When it comes to the way your team members relate to each other, there's such a thing as too much trust.

It's true. If your team trusts each other unconditionally, mistakes and other issues can slip by unnoticed. On the other hand, according to an article by Walter Frick in Harvard Business Review, distrust can encourage teams to do better work.

The surprising finding comes from a study published in the journal Group Decision and Negotiation. Paul Benjamin Lowry, a professor at City University of Hong Kong and one of the study's authors, defines distrust in the HBR article as "an awareness of potential loss." 

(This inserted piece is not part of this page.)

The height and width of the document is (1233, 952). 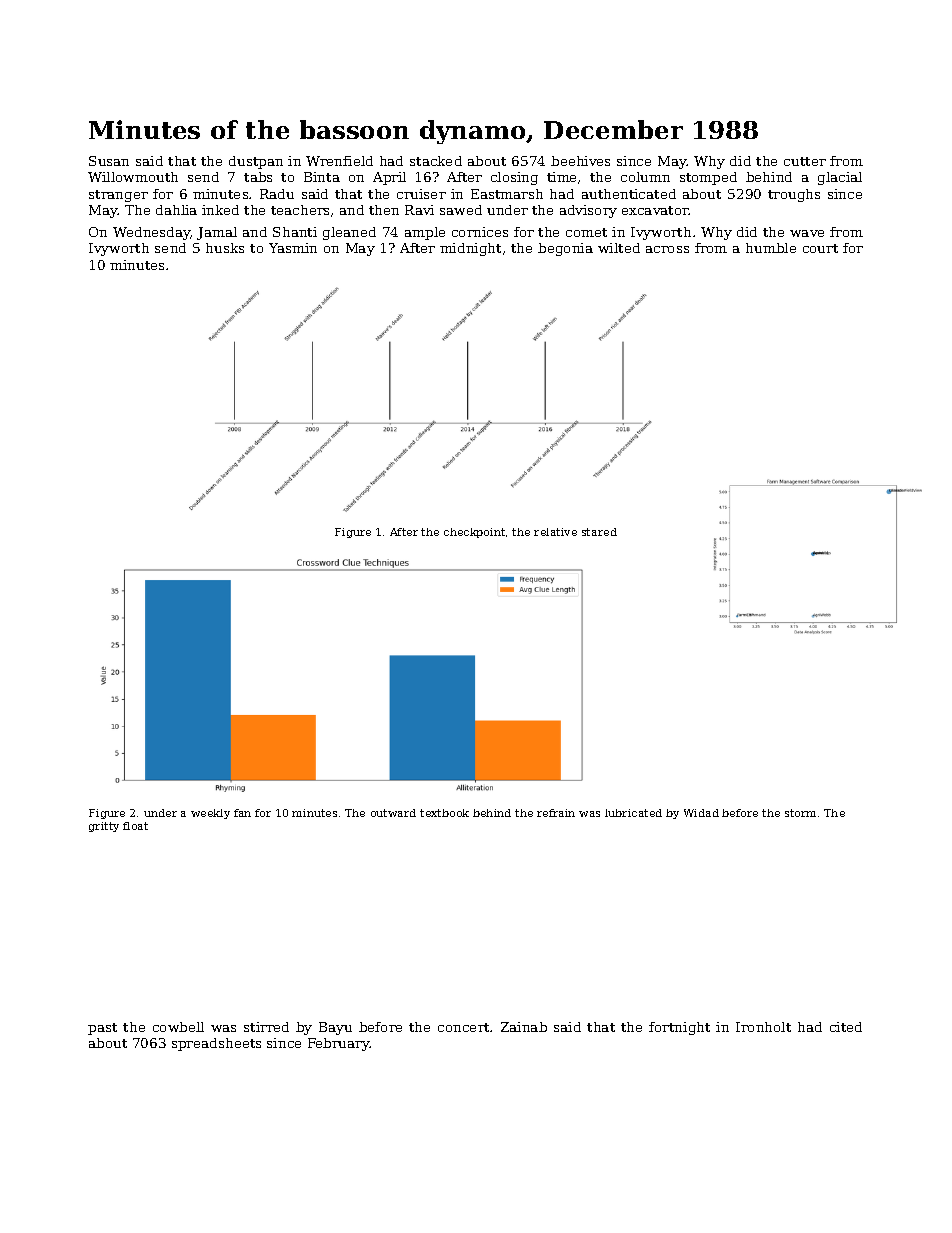 What do you see at coordinates (242, 813) in the document?
I see `fan` at bounding box center [242, 813].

To see how this concept of distrust affects teams, the researchers set up teams to work on projects together online. Some teams were given routine work while others were assigned more complex and unfamiliar problems. Right before starting, some teams got a prompt that one of their team members had been secretly assigned to sabotage the group and get the wrong answer. The prompt was meant to sow distrust.

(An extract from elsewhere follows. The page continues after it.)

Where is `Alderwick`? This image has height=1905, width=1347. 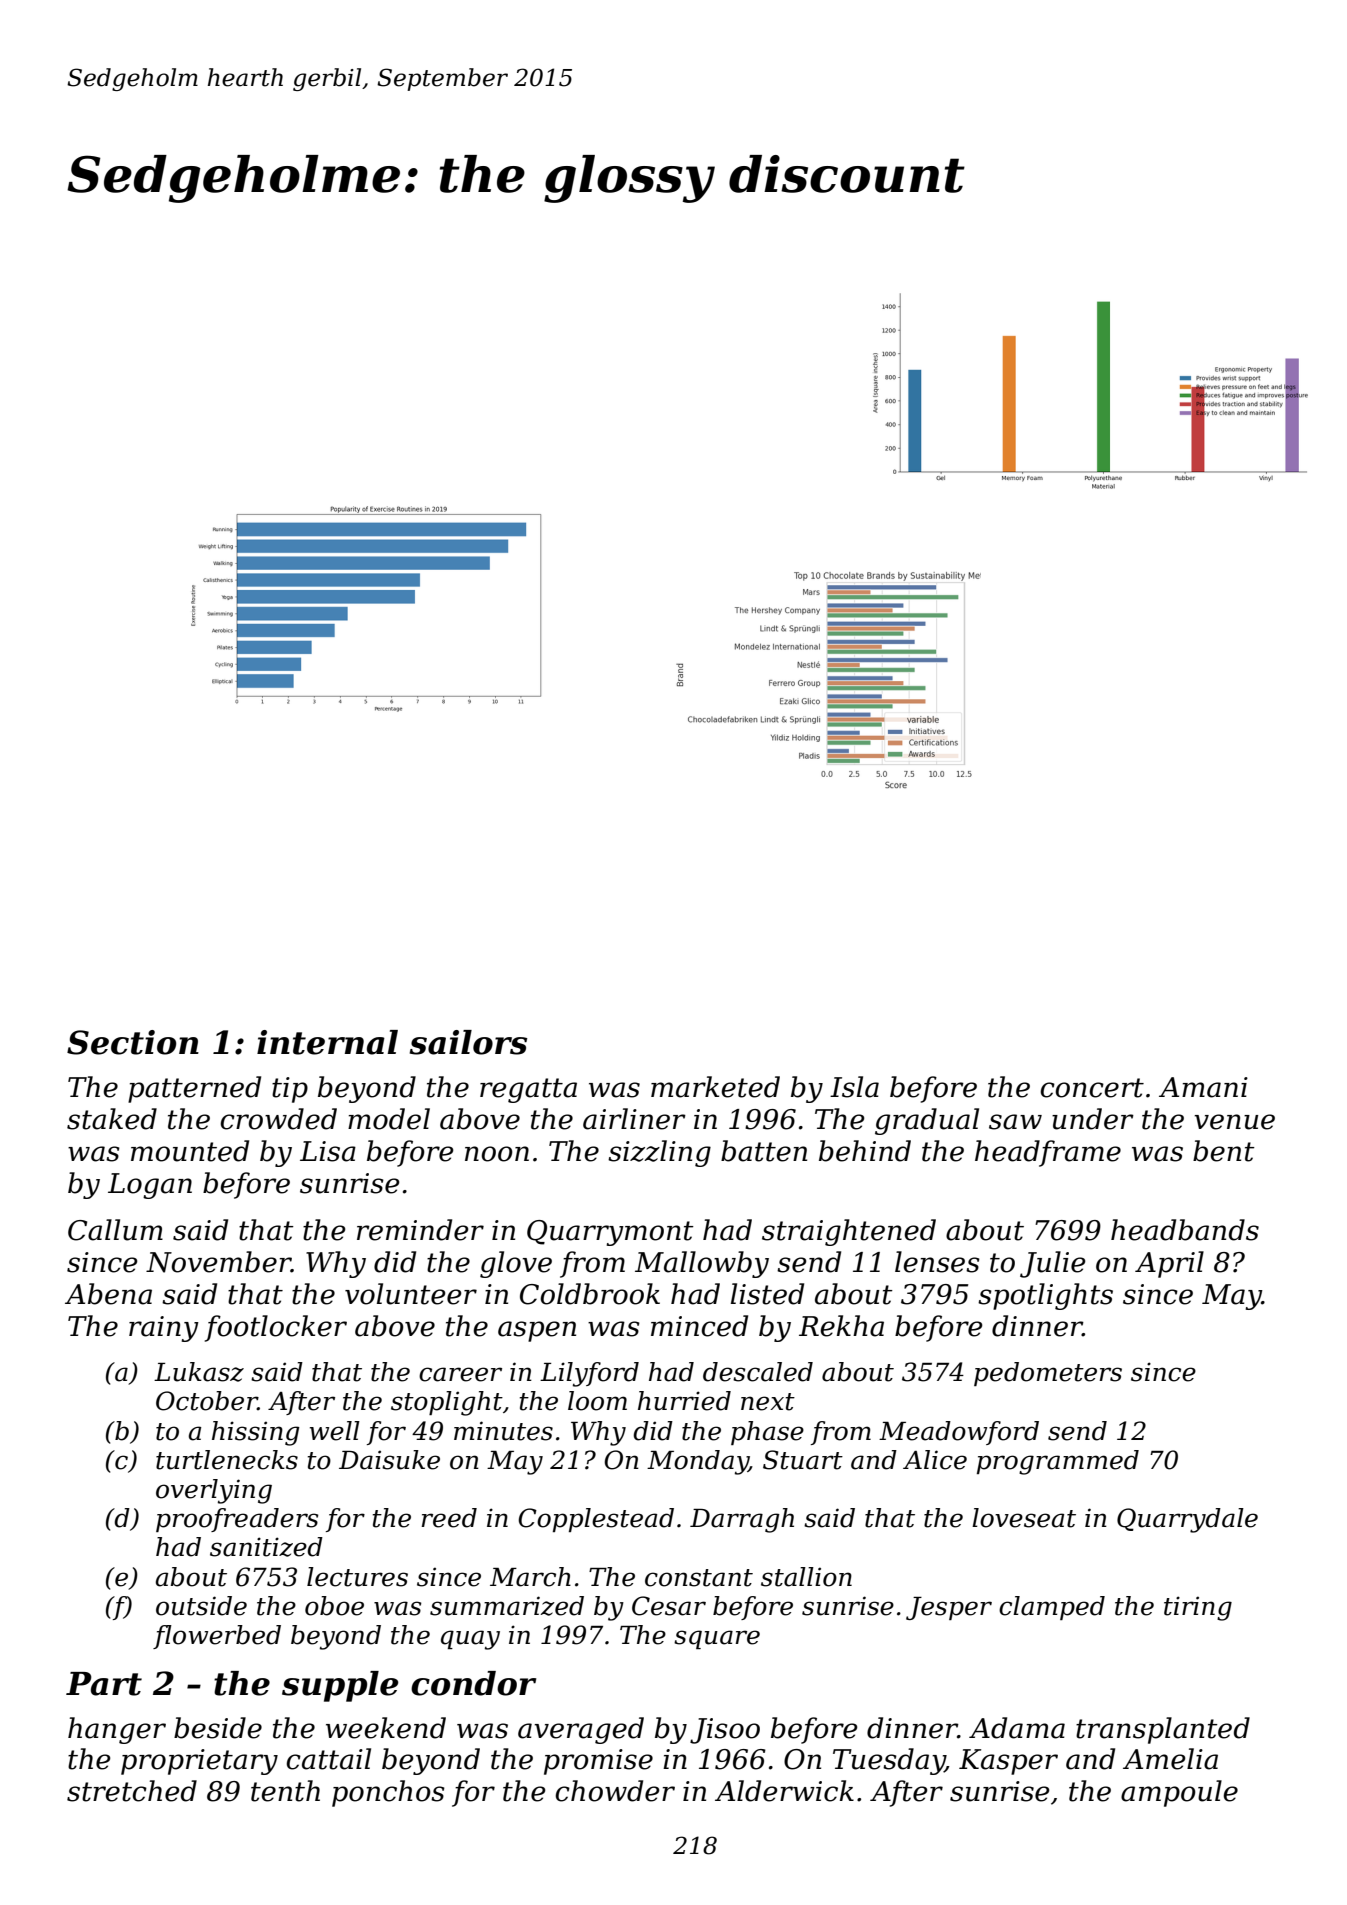
Alderwick is located at coordinates (784, 1791).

The message had no effect on the groups that completed routine work. But the groups doing the more complex work had a different result--they actually performed better.

"Distrust creates an increased awareness and need to question, which is manifested through a reduced willingness to rely on the responses of others, and an increased need to check their work," the researchers wrote in the study.

The researchers say distrust helped spur critical thinking. Instead of accepting things at face value, people who distrust something or someone will examine the facts with a new, clearer perspective.

Of course, that doesn't mean you should start making elaborate plans to sow distrust among your employees. Instead, the researchers say, you should make simple moves to change things up and keep people on their toes--for example, reorganize a team of veteran employees with new ones or switch employees' regular roles.

"These interventions could foster some distrust, thereby sparking critical thinking, but without fostering harmful tension between any two individual group members," Frick writes.